• _What to produce_: Lines with the string "Toggle" in the data below: report how many there are, and write nothing but the number.

::: Source material

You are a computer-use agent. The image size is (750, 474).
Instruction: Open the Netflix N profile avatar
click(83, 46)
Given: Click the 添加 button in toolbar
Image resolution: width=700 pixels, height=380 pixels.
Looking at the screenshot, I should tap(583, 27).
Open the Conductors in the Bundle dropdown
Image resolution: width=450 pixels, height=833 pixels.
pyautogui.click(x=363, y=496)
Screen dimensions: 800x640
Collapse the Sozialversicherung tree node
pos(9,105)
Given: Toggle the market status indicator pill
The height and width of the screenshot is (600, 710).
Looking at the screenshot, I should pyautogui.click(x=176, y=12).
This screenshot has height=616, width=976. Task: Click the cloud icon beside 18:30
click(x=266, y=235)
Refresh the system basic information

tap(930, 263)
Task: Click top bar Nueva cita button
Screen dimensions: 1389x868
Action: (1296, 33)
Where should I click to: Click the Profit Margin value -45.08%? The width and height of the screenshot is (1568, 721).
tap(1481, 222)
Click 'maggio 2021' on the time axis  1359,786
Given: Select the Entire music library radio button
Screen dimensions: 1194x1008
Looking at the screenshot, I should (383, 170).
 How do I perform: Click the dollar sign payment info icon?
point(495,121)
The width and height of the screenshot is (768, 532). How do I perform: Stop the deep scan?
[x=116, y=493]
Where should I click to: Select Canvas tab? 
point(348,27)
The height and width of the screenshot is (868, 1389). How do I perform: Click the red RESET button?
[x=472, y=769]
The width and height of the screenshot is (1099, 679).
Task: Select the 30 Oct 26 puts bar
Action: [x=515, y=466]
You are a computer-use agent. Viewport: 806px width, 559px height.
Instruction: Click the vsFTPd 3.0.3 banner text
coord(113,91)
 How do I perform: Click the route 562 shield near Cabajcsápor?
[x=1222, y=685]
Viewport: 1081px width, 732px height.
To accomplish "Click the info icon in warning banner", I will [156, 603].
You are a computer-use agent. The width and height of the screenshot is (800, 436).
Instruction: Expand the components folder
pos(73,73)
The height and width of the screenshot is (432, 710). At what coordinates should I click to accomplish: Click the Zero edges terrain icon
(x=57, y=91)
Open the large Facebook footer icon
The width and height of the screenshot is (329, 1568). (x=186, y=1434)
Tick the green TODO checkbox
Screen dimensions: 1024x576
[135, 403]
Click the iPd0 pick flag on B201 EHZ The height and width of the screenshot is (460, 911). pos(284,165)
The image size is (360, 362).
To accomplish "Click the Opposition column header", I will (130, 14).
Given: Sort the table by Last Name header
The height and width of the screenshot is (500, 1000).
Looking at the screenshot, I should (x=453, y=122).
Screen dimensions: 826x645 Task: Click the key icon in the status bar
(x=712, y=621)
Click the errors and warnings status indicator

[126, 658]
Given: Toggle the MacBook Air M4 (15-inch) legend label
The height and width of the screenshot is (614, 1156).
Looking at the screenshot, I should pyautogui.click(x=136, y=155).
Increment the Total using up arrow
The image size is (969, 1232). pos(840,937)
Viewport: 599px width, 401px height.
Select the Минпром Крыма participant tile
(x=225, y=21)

::::::

• _Reply to the exercise_: 2